My college Bacteriology professor was an expert on dairy products. He knew which types of bacteria would produce different types of cheeses, and other products. He knew the proper balance of milkfat to use in different items. He knew the recipes for just about any milk-related item that was known. Yet he never ate any of it. He was allergic to milk!
This may seem like a crazy idea, yet this man's life is parallel to many of ours in the Christian faith. We know all about God. We know who God is and what God has done and continues to do. Yet we have no intimate, personal knowledge of God. God is an object to be studied and thought about, but not a person to have a relationship with. Does this describe your life? If so then I would like to suggest that you continue your faith journey by getting to know the God who wants to be personally and intimately known by you. As I see it, that is the main message of Christmas, that God, in Christ, has come into our world so that we could have a relationship with God.
Let me share with you two of the best ways to develop our spiritual relationship. First, worship is essential. God is everywhere and can speak to us in any setting, but the best place is in worship. Jesus promised, “Where two or three are gathered in my name, I am there among them” (Matthew 18:20 NRSV). Worship must be a priority in our lives, not only during Lent and as we move toward Easter. It must remain a priority all year long.

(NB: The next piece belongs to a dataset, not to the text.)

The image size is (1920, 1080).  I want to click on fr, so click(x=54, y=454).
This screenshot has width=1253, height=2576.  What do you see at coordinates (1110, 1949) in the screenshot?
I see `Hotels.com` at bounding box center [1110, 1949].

A second way that we grow in our faith is with a group of others who are seeking to know Christ better. This could be a Sunday school class or a small group that is focused on learning and growing in faith. Spiritual growth happens best with other people who are also seeking to grow in faith. As we develop relationships with the members of the body of Christ we will develop a personal relationship with Jesus, the head of the body (Eph. 4:15-16; Col. 1:18).
Right now at Sharon we have one adult Sunday school class. I’d love to see one or more new classes get started. There are a variety of small groups going on at Sharon as well. If you are interested in becoming part of one of these groups, or starting a new group, please let me know.
Knowledge "about" something does not make any difference in one’s life. It does not change your identity, transform your life, or bring the "peace that passes all understanding." The knowledge that will make a difference in our lives must be a personal knowledge, which involves a relationship with God. I know that some of you want and need this type of experience, though it may be scary or seem that you don't have time for a small group. I would encourage you to take a chance and make time for this wonderful opportunity. The health and growth of this church and our own faith growth depends on the number of members who are worshipping and participating in groups of people who are focused on spiritual growth.